GIVEN EXERCISE A >> Reproduce the whole VCSEL model text below word for word.

As we can see, the parasitic capacitors provide a low-impedance path for current flow at higher frequencies, thereby reducing the actual current available for electrical to optical conversion. This current is represented by  $I_{R_j}$ .

#### 6.4.2. **Optical Model**



Figure 6-5 Optical Model of the VCSEL

We saw in Section 6.2 that the output power is proportional to the current above the threshold driven through the VCSEL. This is represented in the optical model by a dependent source with  $\eta$  (the slope efficiency) as the proportionality constant. Next, we saw in Section 6.3 that the VCSEL exhibits the optical response as a second order low pass filter with damping. We emulate this behavior using a second order LPF rendition employing an RLC circuit. Also, we make it dynamic and non-linear by taking into account the dependencies in equations (6-8) and (6-9).

Figure 6-5 shows the optical model. The output power is a non-linear low-pass version of the input power. The transfer function of this model is given by

$$\frac{P_{out}(f)}{\eta(I - I_{TH})(f)} = \frac{1}{1 - L_{VL}C_{VL}\left(\frac{f}{2\pi}\right)^2 + j\left(\frac{f}{2\pi}\right)R_{VL}C_{VL}}.$$
(6-10)

We can fix the values of  $L_{VL}$ ,  $C_{VL}$ , and  $R_{VL}$  by comparing Equation (6-10) with Equation (6-6). As the former has one variable more than the latter, we fix  $C_{VL}$  to be 100 *fF*. Now, we can estimate the values of  $L_{VL}$  and  $R_{VL}$  as

$$L_{VL} = \frac{1}{4\pi^2 C_{VL} D^2 (I - I_{TH})} \text{ and}$$
(6-11)

DATA ENTRIES >>
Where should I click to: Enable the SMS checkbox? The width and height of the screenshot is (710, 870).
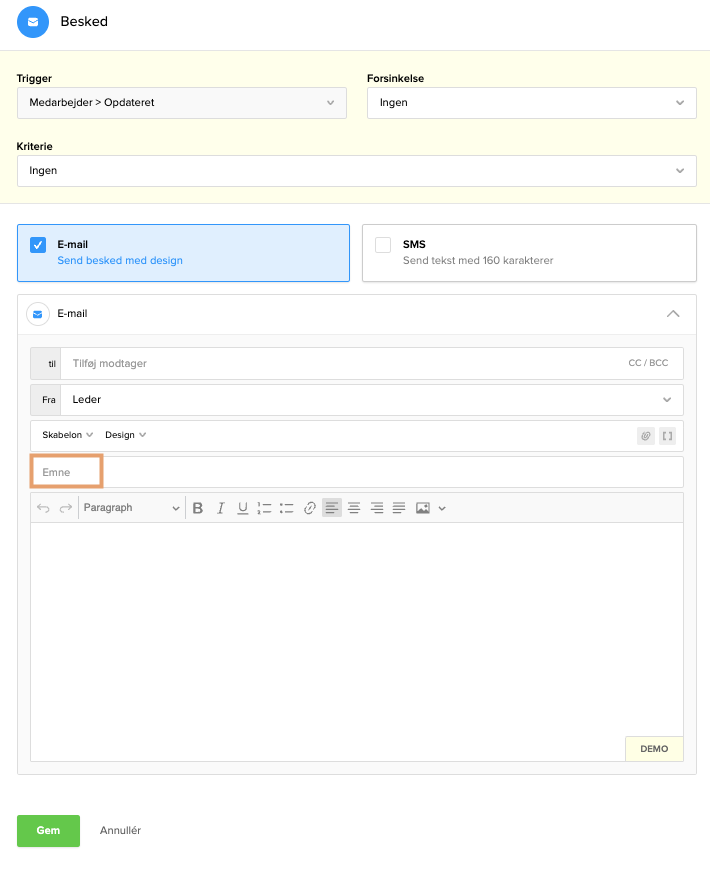383,245
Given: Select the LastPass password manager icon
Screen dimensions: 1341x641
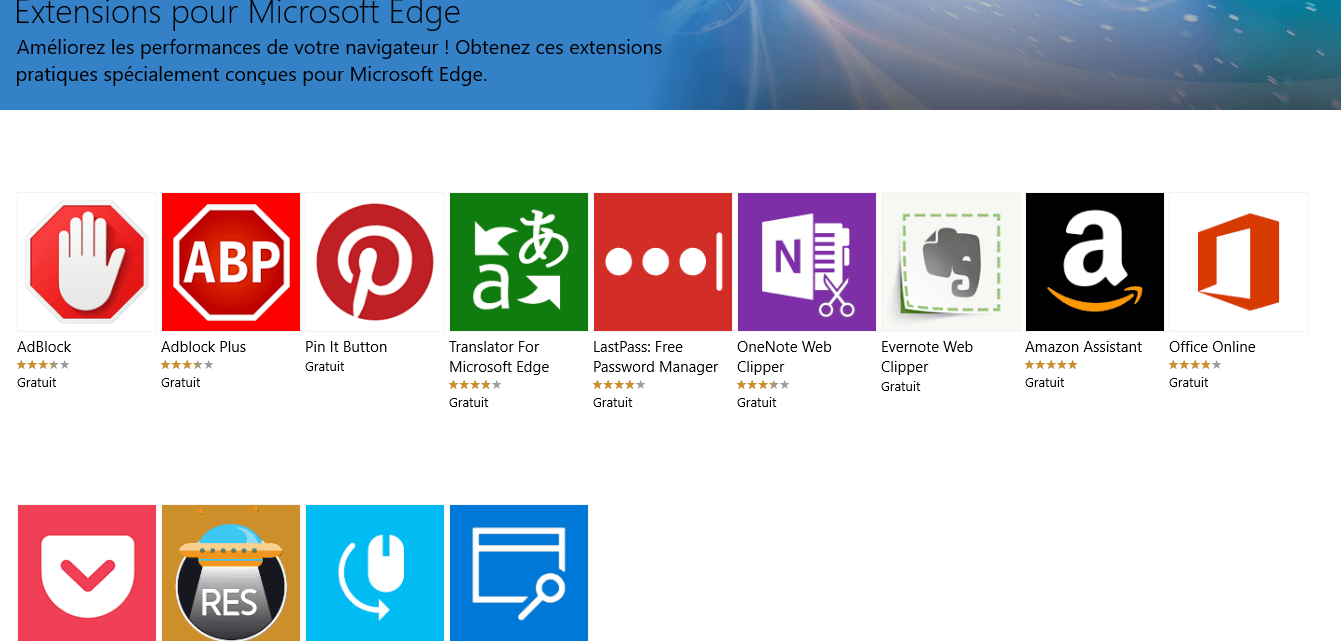Looking at the screenshot, I should click(663, 261).
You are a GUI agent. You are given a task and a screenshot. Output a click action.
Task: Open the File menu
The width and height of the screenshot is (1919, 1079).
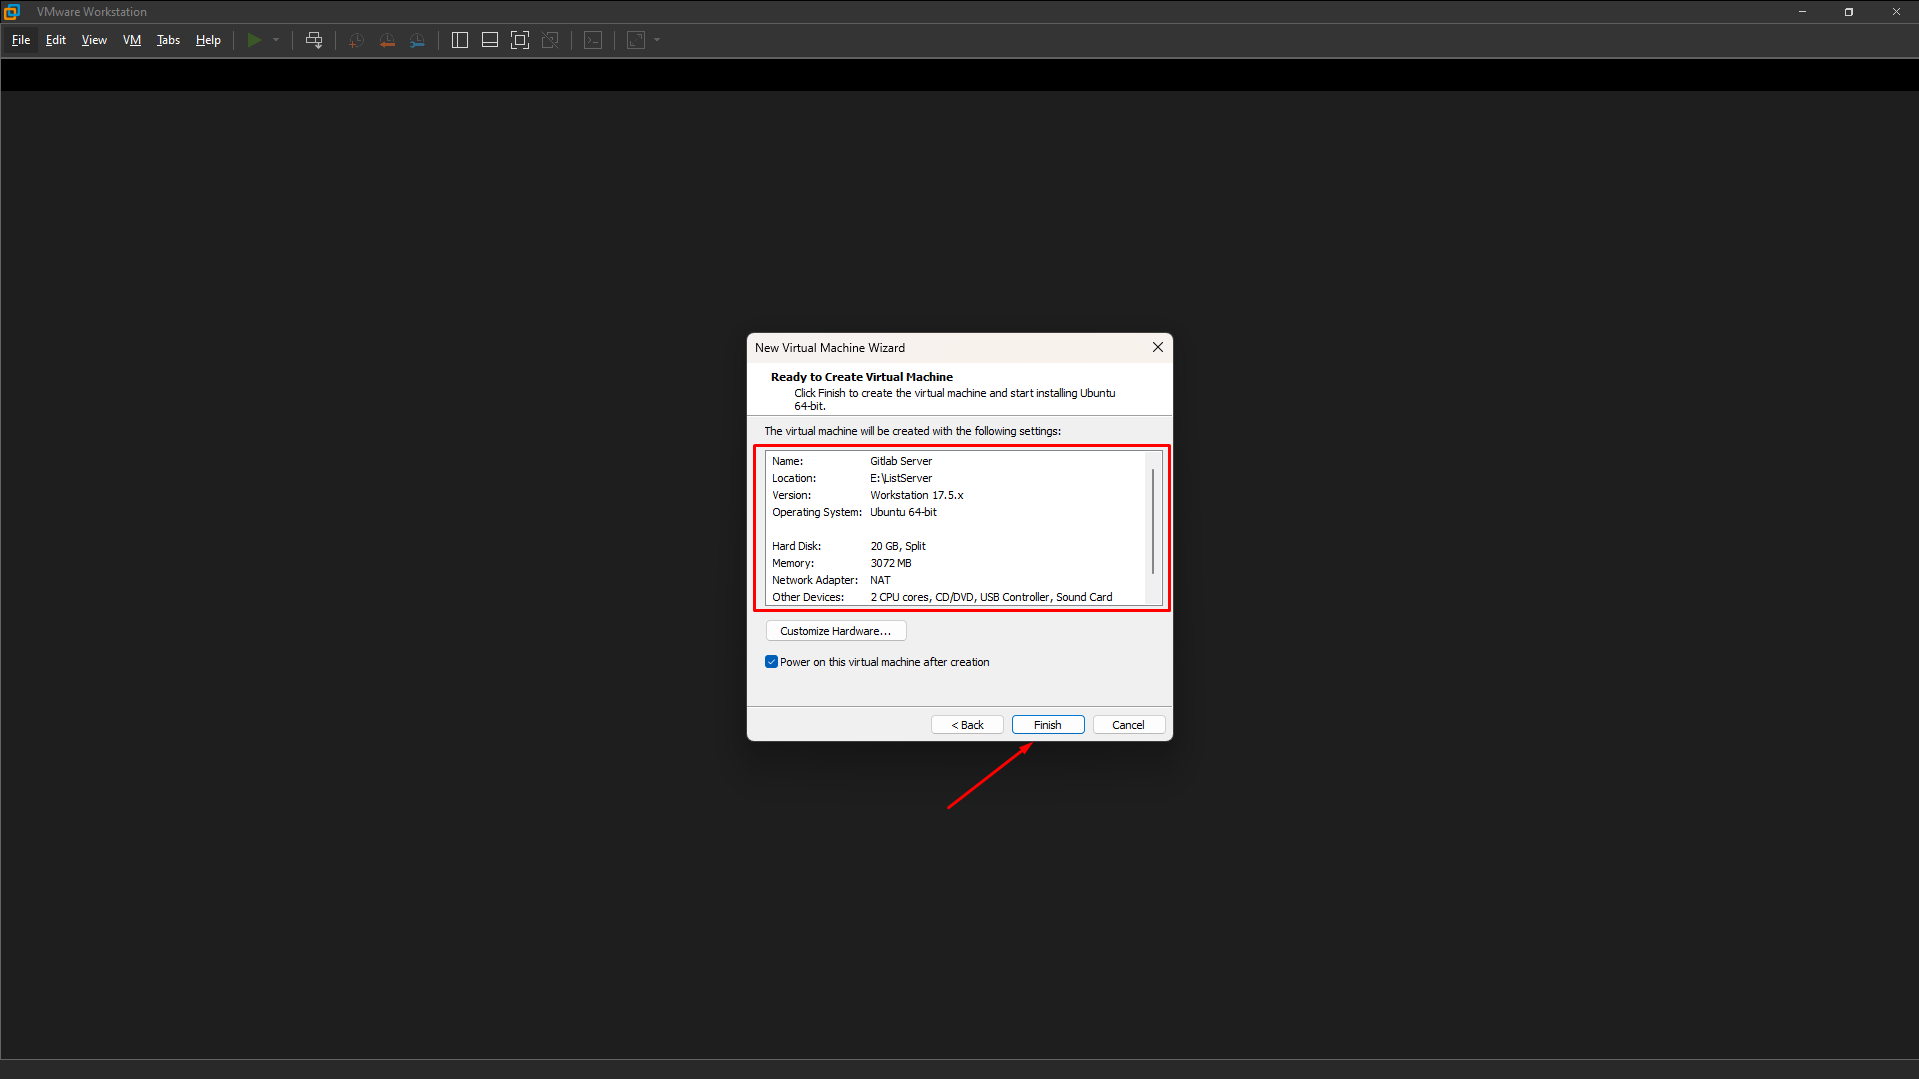(x=21, y=40)
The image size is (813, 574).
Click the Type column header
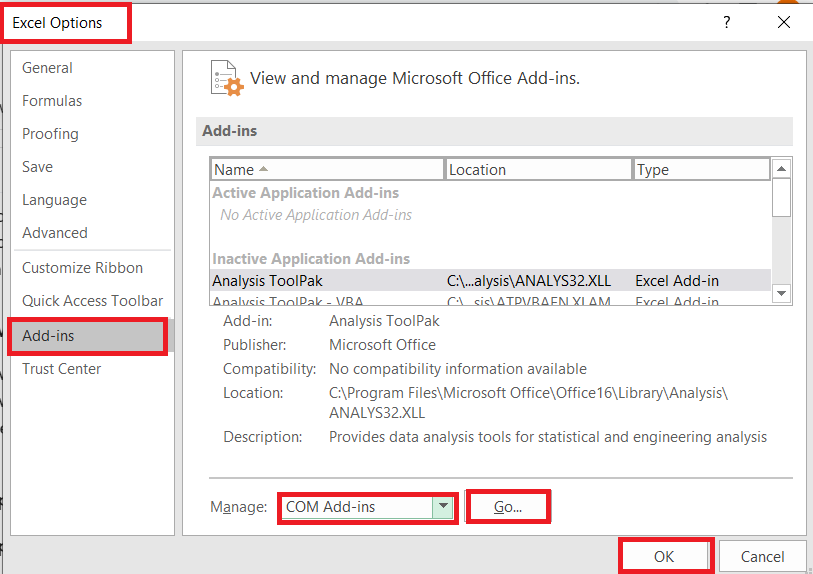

GIVEN EXERCISE B >> Rewrite the listing from its start down to the line containing "Looking at the", swapping "checkbox" for "toggle" and keeping everything else the same. Leave the pictures out.

WORKED ANSWER A >>
As we can see, the parasitic capacitors provide a low-impedance path for current flow at higher frequencies, thereby reducing the actual current available for electrical to optical conversion. This current is represented by  $I_{R_j}$ .

#### 6.4.2. **Optical Model**



Figure 6-5 Optical Model of the VCSEL

We saw in Section 6.2 that the output power is proportional to the current above the threshold driven through the VCSEL. This is represented in the optical model by a dependent source with  $\eta$  (the slope efficiency) as the proportionality constant. Next, we saw in Section 6.3 that the VCSEL exhibits the optical response as a second order low pass filter with damping. We emulate this behavior using a second order LPF rendition employing an RLC circuit. Also, we make it dynamic and non-linear by taking into account the dependencies in equations (6-8) and (6-9).

Figure 6-5 shows the optical model. The output power is a non-linear low-pass version of the input power. The transfer function of this model is given by

$$\frac{P_{out}(f)}{\eta(I - I_{TH})(f)} = \frac{1}{1 - L_{VL}C_{VL}\left(\frac{f}{2\pi}\right)^2 + j\left(\frac{f}{2\pi}\right)R_{VL}C_{VL}}.$$
(6-10)

We can fix the values of  $L_{VL}$ ,  $C_{VL}$ , and  $R_{VL}$  by comparing Equation (6-10) with Equation (6-6). As the former has one variable more than the latter, we fix  $C_{VL}$  to be 100 *fF*. Now, we can estimate the values of  $L_{VL}$  and  $R_{VL}$  as

$$L_{VL} = \frac{1}{4\pi^2 C_{VL} D^2 (I - I_{TH})} \text{ and}$$
(6-11)

WORKED ANSWER B >>
Where should I click to: Enable the SMS toggle? The width and height of the screenshot is (710, 870).
383,245
Given: Select the LastPass password manager icon
Screen dimensions: 1341x641
Looking at the screenshot, I should click(663, 261).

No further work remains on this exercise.